I’m deeply disappointed with the college’s recent decision to demote the SC Equestrian Team to a club sport and close the horse barn and riding facility. For all the Smithies past, present, and future who grew up living and breathing horses like I did; this is truly devastating news!
Had there been no on-campus horse barn and riding facility when I visited campus in 1980, I would never have applied to Smith. While in hindsight I can list plenty more practical reasons for selecting a college, my 17-year-old self was single-minded. I was a reluctant scholar, painfully shy, and lacking academic self-confidence. An avid rider since age 4, riding and enjoying the company of horses nearby was a necessity for me at college.
At Smith I found a warm and welcoming barn full of horses, each one ready to teach me an important life lesson. Bongo was a spotted Appaloosa gelding known for his quirky character. He didn’t look much like a hunt seat show horse either, and I had my doubts. During a jumping lesson early in my first year, Bongo tested me by stopping at a fence and quickly dumping me on the ground. No doubt he sensed I was skeptical of his abilities, and he knew how to deal with me. Just like the cliché goes, I climbed back in the saddle and figured out how to work with Bongo. We formed a respectful relationship that day, and we were buddies for 4 years. Equestrian sports require a close partnership between horse and rider, similar to other team sports, except that the “team” in this case communicates non-verbally and often may not have ridden together before. That’s quite a challenge.
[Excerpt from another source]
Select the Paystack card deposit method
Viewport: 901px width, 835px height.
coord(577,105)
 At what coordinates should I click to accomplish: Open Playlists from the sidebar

I made close human friendships too!
Soon my new friends and I developed the familial bonds that teammates share. I was thrilled to discover that the unique IHSA competition format suited my advanced riding skills, and pleased to find that teammates who were beginner and intermediate riders also competed at their own skill levels to earn points for the team. The cooperation of seasoned, life-long riders with less-experienced equestrians created a diverse team from all backgrounds- all contributing to team goals. Far from being an elitist sport, the IHSA horse show provides a “level playing field” on which riders’ skills are tested riding unfamiliar horses (without practicing) provided by the host college. Maybe best of all, men and women compete equally in the IHSA, as they do in mainstream horse shows from youth “short-stirrup” to Olympic level competition.
I proudly rode for Smith at IHSA shows for four years (1981-85) and was elected team captain in my sophomore and senior years. It was my greatest privilege to ride at Nationals three times; in 1983 at Southern Seminary in Buena Vista, VA, 1984 in Harrisburg, PA, and 1985 at the Kentucky Horse Park in Lexington, KY. Our May 1985 Nationals trip was extra special as Smith was Regional High Point College which qualified us to compete as a Team at Nationals in addition to our individual event qualifiers. Traveling to Kentucky to represent Smith at the highest collegiate level was the experience of a lifetime! It’s testament to the superb coaching of Sue Gray Payne and the strong support of the college that our team could successfully compete regionally and nationally.
Horses helped me make my way at Smith, though my academic experiences ultimately became more relevant to my future. Even though I haven’t ridden for many years, my respect for Smith’s high standards and leadership has remained strong for decades. I’m proud of my “Smith Star” status for regular annual giving, yet I find my commitment to the college wavering due to this decision. My confidence that the administration has the best interests of all students in mind has vanished. I don’t want to imagine life without Smith (à la It’s A Wonderful Life) because so many of my best friends and most memorable accomplishments and adventures were made there.